▶ _Selected excerpt_
================
Kyoto Gardens: Daitokuji Zen Temple (part 1)

Where does one go to experience the best gardens in Japan? Why, Kyoto, of course!

There are some very famous and beautiful gardens in other areas of Japan, but nowhere beats Kyoto in terms of the amount of world class traditional Japanese gardens in one spot. From contemplative dry Zen rock gardens to dynamic water landscapes, from moss to maples, from sunshine to rain to snow, from the ancient to the modern (and the VERY modern), Kyoto gardens have it all.

This blog entry focuses on two gardens in Daitokuji, a massive Zen temple complex in northwest Kyoto. The complex itself is quite impressive, with a large red gate leading to the main halls, but it's more famous for the collection of two dozen small Zen subtemples within the complex walls. Most of these temples are closed to the public so as not to disturb the strict training of the monks within, but a small number are open to visitors. the gardens featured in this blog series are all accessible on a private custom tour with KyoTours Japan.
================
▶ _Provided data_

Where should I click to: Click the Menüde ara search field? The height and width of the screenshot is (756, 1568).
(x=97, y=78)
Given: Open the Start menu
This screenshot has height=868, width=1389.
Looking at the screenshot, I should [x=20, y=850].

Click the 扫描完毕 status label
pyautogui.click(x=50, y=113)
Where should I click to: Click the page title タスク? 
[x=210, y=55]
================
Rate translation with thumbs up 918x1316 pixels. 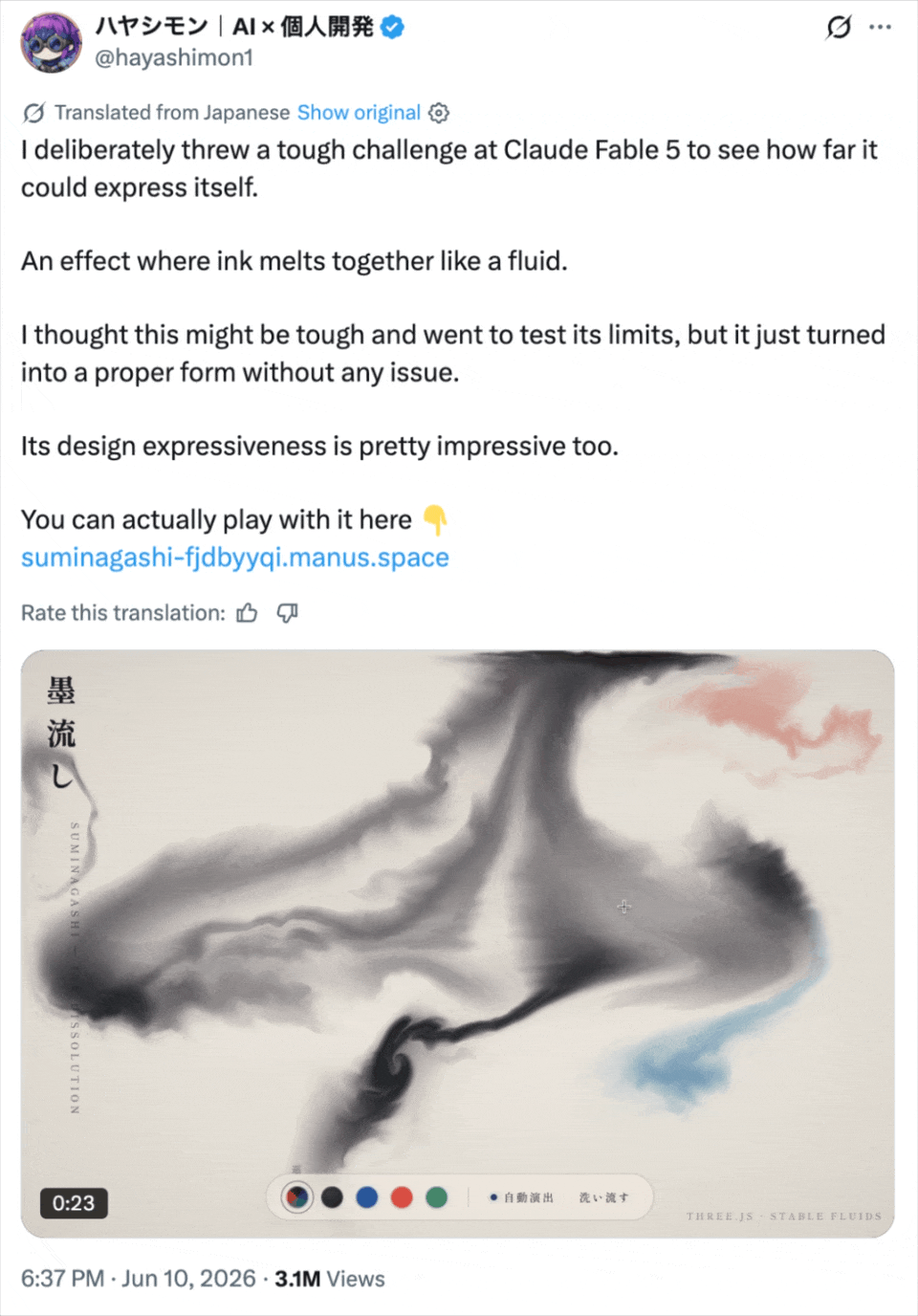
================
▶ _Your tasks_
1. In the Kyoto gardens text, how many small Zen subtemples lie within the walls of the Daitokuji complex?
2. Pick up the Kyoto gardens text after its final sentence and carry it forward.

▶ _Response list_
1. Two dozen.

2.
One of the most celebrated Zen gardens in Japan in located within the walls of Daisen-in, a small temple located deep within the grounds of the Daitokuji Zen complex. This garden has remained untouched since its creation in 1509, and presents a snapshot of Zen philosophy and design in the Muromachi era. Luckily, Daisen-in is one of the few temples in Daitokuji that are open to the public year-round. No trip to Kyoto to experience traditional gardens is complete without seeing the impressive landscape at Daisen-in.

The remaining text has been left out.